Yes! Cheers man! I did know this but I am currently saving up for a Doepfer and a Raven MTi2 so I will just rent the plugins for now and whilst I rent them, I will know them all inside and out. I do own a few Waves plugins but I have to draw a line in the Digital sand with buying Plugins. I would rather spend Money on VIs and Sample Libraries (and physical Musical Instruments of course) because I can actually write Music with them. I mean, how many Compressor plugins does someone really need? Saying that, I do need to pick up the Fab Filter bundle as that's 50% off with Educational discount too. Just one more huh.


----------



## Prockamanisc

I used to work at Guitar Center, so I would receive generous discounts on plugins. Some (like Izotope) were just plain free. With pretty much everything at my fingertips, I have to admit I use very very little of what I own, including the Slate plugins (although after this thread I'm going to revisit the VCC...it's all about that 3%!). I mostly use UAD, and I use the 1073 EQ, the Fatso Jr, and the 1176 and LA-2A as compressors. If I need some surgical/reparative EQ I use the Sonnox EQ, but I'm gradually switching over to Pro Q2 because it doesn't require a dongle (which means I can use it on both my master and slave). I use Altiverb on everything, even though I have MIR, and I'll use the UAD Lexicon for anything smaller, and the EMT 150 for anything even smaller. Those 9 plugins account for 99% of the plugins that I use, and I have hundreds of plugins. Buy it once, buy it right, invest in yourself, because ears are better than gear. The most useful plugin is the volume fader 

Having a hardware Vari Mu on my master bus makes an awesome difference, but most of all...Spitfire makes the biggest difference! I can pretty much just use that and not need any plugins. Also, having a very playable keyboard is the best investment I've made. Hardware isn't necessary, and in some cases introduces noise where there was none, but having something on hand to give it that push "into the genuine" is necessary. Usually that can be a lot of little things, but some of those little things are better than others for that purpose. Sorry, this has become more of a manifesto on gear lust and my reach for perfection in fidelity.
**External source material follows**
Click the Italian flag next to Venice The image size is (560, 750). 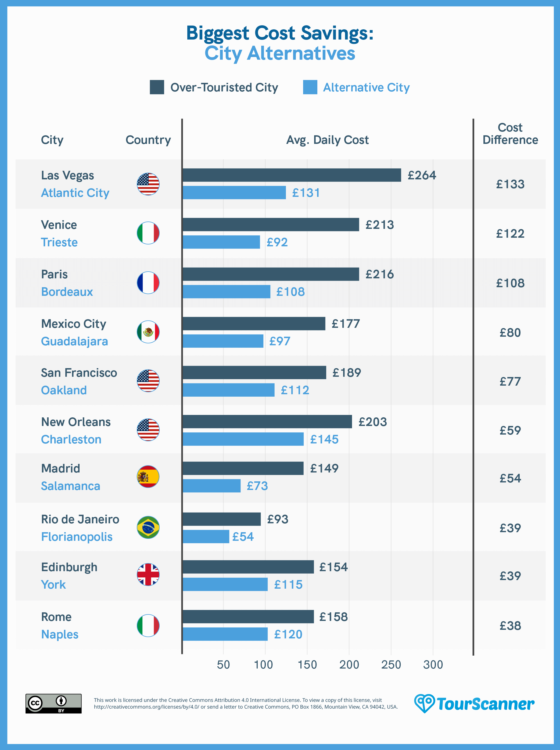[x=148, y=233]
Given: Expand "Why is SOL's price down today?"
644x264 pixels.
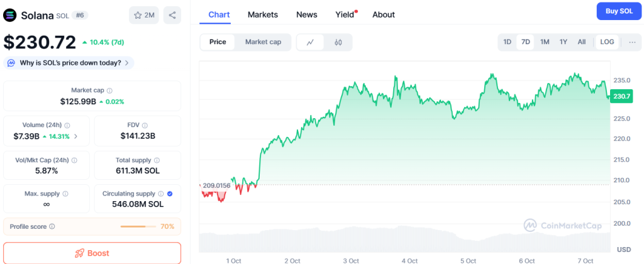Looking at the screenshot, I should (69, 63).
So to answer: Slate is great, but I like UAD better. Get it once, get it right. Spending twice as much up front will make it so that you don't spend 3 times as much correcting your mistake.


----------



## higgs

Prockamanisc said:


> I used to work at Guitar Center


Ugh. Green Screen....


----------



## owenave

Prockamanisc said:


> So to answer: Slate is great, but I like UAD better. Get it once, get it right. Spending twice as much up front will make it so that you don't spend 3 times as much correcting your mistake.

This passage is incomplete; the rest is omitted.